The complement: contract tests reduce the number of integration tests you need, not the kinds. You still need unit tests for logic, integration tests for behavior with real dependencies, and a thin layer of E2E for cross-system journeys.

Contract Versioning

The hardest part of contract testing in practice is versioning. The producer changes; the consumer hasn't redeployed yet. Now what?

Three rules:

1. Backwards-compatible changes by default. Add fields; don't remove. Add enum values cautiously; don't repurpose. Don't tighten validation on an existing field.
2. Track what's deployed where. The Pact Broker tracks which contract versions are in prod, staging, etc. Without this, "is it safe to deprecate this field" has no answer.
3. Run can-i-deploy checks. Before deploying a new producer version, check that it still satisfies the contracts in production. Pact has can-i-deploy; schema-first systems need equivalent automation.

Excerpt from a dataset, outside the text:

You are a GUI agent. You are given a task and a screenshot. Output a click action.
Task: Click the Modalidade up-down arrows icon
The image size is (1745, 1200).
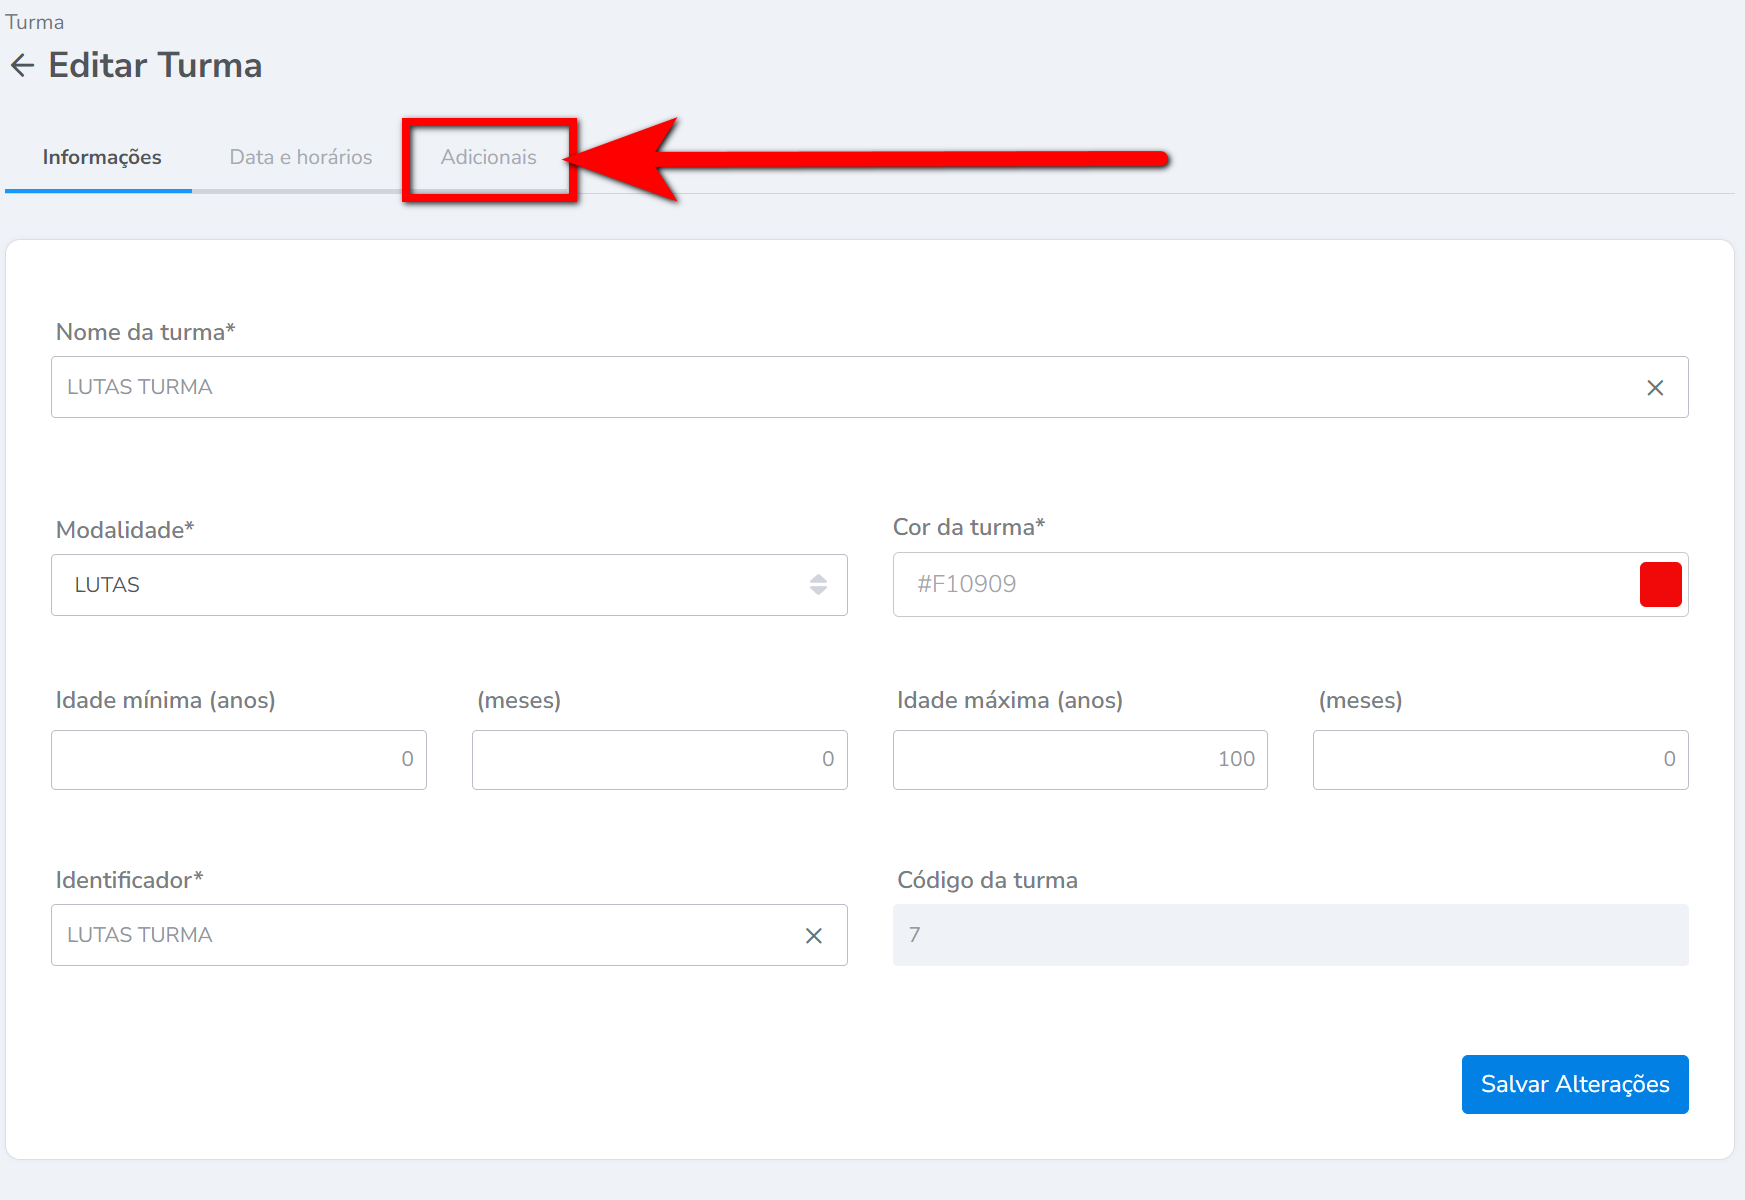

What kills contract testing in practice: a producer makes a breaking change, ships, and the consumer breaks in prod. The contract caught it in CI, but the team merged anyway "because it's the consumer's job to update." Contract tests work only when the team treats failing contract tests like failing build steps.

Tooling Landscape

Don't conflate API documentation tools with contract testing. A swagger.json file isn't a contract until something in CI verifies the real service against it.

Where Contract Tests Run

Different from unit and E2E:

• In the consumer's CI: the test that produced the contract runs in the consumer's PR check. Failures here mean the consumer's code doesn't match what it claims to expect.
• In the producer's CI: the contract verification runs on every change to the producer. Failures mean the producer broke something a consumer depends on.
• In a contract broker: the contract artifacts live here. The broker tracks which versions match which.
• In a can-i-deploy gate: before deploying the producer, the gate checks that all current consumer contracts still pass.

This last gate is the load-bearing part. Without it, a producer can ship a breaking change and learn about it from the consumer's pager.

Common Failure Modes

Contract drift

The consumer writes contracts during development, then the consumer's tests evolve away from them. The producer keeps satisfying old contracts the consumer no longer actually depends on. Effort gets spent supporting nobody.

Fix: enforce contract regeneration as part of CI. Stale contracts fail.

Producer ignores the contract

The producer's team views contract verification as the consumer team's problem. PRs ship that break contracts; consumer teams scramble. Cultural failure, no technical fix.

Schema-first with no runtime validation

An OpenAPI schema exists; the service generates types from it. But the service doesn't actually validate at runtime that its responses match. A new field gets misnamed; types still compile (because the response is technically valid JSON); consumer breaks in production.

Fix: validate responses against the schema in integration tests, or use a runtime middleware that asserts conformance in staging.

Treating contracts as documentation

A team writes an OpenAPI schema, publishes it, and never tests against it. The schema drifts from the implementation within weeks. Now you have a misleading doc and no contract.

Fix: any contract not executed in CI is documentation, not a contract.

"We have contract tests, we don't need integration tests"

Contract tests verify shape, not behavior. A producer that returns valid-shaped garbage still passes contract tests. You still need integration tests for behavior on the producer side.

Pre-commit Checklist

Before declaring contract testing healthy:

• Is there a contract for every producer-consumer pair the team owns?
• Does the producer's CI fail when it breaks a consumer's contract?
• Is there a can-i-deploy step before producer deploys?
• Are contracts versioned and stored somewhere durable, not just in CI artifacts?
• When a contract fails, does the failure message tell both teams what to do?
• Are the contracts asserting the protocol, not duplicating business-logic assertions?

If the team has Pact installed but no can-i-deploy gate, the contracts are theater — they catch nothing the moment merges happen in the wrong order.